• _GIVEN PASSAGE_
- - - - -
Clarion West Day 1: Time Compression and Liminality, Ahoy!

It’s Sunday morning, and just a few hours til the Clarion West workshop officially starts. We’ve been doing Locus awards events up til now – Congrats to all the winners, most of whom are Cat Valente.

I can see already one of the ways this becomes such a significant, life-changing experience, and it has to do with time compression. I’ve only been here for two days (less than, really), but it already feels much longer than that. There’ve been excellent conversations with amazing people, and the group is large enough to be able to atomize out in various permutations without it feeling weird or cliquey, but small enough that we still feel like a band. It helps that the surrounding social structure of alums and supporters are consistently narratively constructing us as a group, so that even in these first few days we have the common experience of receiving similar kinds of friendly teasing, excellent advice, and warm well-wishing.
- - - - -
• _EXTRACTED MATERIAL_
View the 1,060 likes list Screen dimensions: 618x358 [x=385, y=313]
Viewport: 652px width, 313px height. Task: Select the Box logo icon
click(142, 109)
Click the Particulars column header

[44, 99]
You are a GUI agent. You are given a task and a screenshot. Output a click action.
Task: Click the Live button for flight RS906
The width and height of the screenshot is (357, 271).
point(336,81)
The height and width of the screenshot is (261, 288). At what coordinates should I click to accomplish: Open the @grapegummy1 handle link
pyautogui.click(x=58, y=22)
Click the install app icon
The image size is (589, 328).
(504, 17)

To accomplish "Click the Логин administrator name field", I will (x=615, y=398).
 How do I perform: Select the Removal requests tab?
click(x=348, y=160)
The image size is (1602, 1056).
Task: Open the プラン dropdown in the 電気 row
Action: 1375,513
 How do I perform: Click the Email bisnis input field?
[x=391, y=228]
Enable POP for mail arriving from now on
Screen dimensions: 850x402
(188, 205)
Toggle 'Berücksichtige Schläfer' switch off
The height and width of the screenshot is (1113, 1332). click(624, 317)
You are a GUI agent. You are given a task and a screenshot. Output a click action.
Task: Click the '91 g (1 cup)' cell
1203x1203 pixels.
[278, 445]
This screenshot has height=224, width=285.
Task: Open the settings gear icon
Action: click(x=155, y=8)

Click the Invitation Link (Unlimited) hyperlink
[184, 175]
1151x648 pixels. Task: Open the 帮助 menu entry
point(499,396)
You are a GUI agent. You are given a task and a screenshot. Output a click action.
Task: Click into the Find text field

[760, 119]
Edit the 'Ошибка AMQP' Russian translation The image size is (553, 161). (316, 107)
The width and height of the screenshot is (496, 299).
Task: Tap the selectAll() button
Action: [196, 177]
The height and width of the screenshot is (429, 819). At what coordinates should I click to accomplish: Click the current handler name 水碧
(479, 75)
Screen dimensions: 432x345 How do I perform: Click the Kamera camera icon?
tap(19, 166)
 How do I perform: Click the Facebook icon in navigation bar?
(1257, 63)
- - - - -
• _REQUEST 1_
Copy the Clarion West post above word for word, between "Clarion West Day" and "are Cat Valente.", inclusive.
• _REQUEST 2_
Carry on writing the Clarion West post above, beginning right after its final sentence.

• _EXERCISE OUTPUT 1_
Clarion West Day 1: Time Compression and Liminality, Ahoy!

It’s Sunday morning, and just a few hours til the Clarion West workshop officially starts. We’ve been doing Locus awards events up til now – Congrats to all the winners, most of whom are Cat Valente.

• _EXERCISE OUTPUT 2_
This density of shared experience (with many other contributing elements – even in this there is so much to unpack), creates a feeling of time compression. It feels like I’ve been here so much longer, known my cohort longer, than just a day and change. I can see why attendees quickly lose the ability to blog. It would be like thrusting your head outside a speeding train just as the tunnel edge is coming up. You’re going so fast, how do you possibly break the bubble to communicate to people living in real time? Without splatting your head, I mean.

It’s such a classic Turner-esque liminal space. Our identities are becoming unfixed! We are being made powerful and monstrous! We must be broken down before we can break through! (which apparently happens mostly in week 4, but I will not cry. Connie Willis says there is no crying in baseball. And also that Andrew Lee Potts is adorbs).

Good thing I’m a fox. We know how to navigate liminal spaces. We thrive in them. We’re made for this kind of shit. So I will try to report back across the border. Just know that time works differently here (just like in Faerie), so I can’t promise that three hundred years won’t have passed the next time I stick my head out of the bubble.

I sincerely hope the effort won’t make my head go splat.

(crossposted at www.teleidoplex.com/blog)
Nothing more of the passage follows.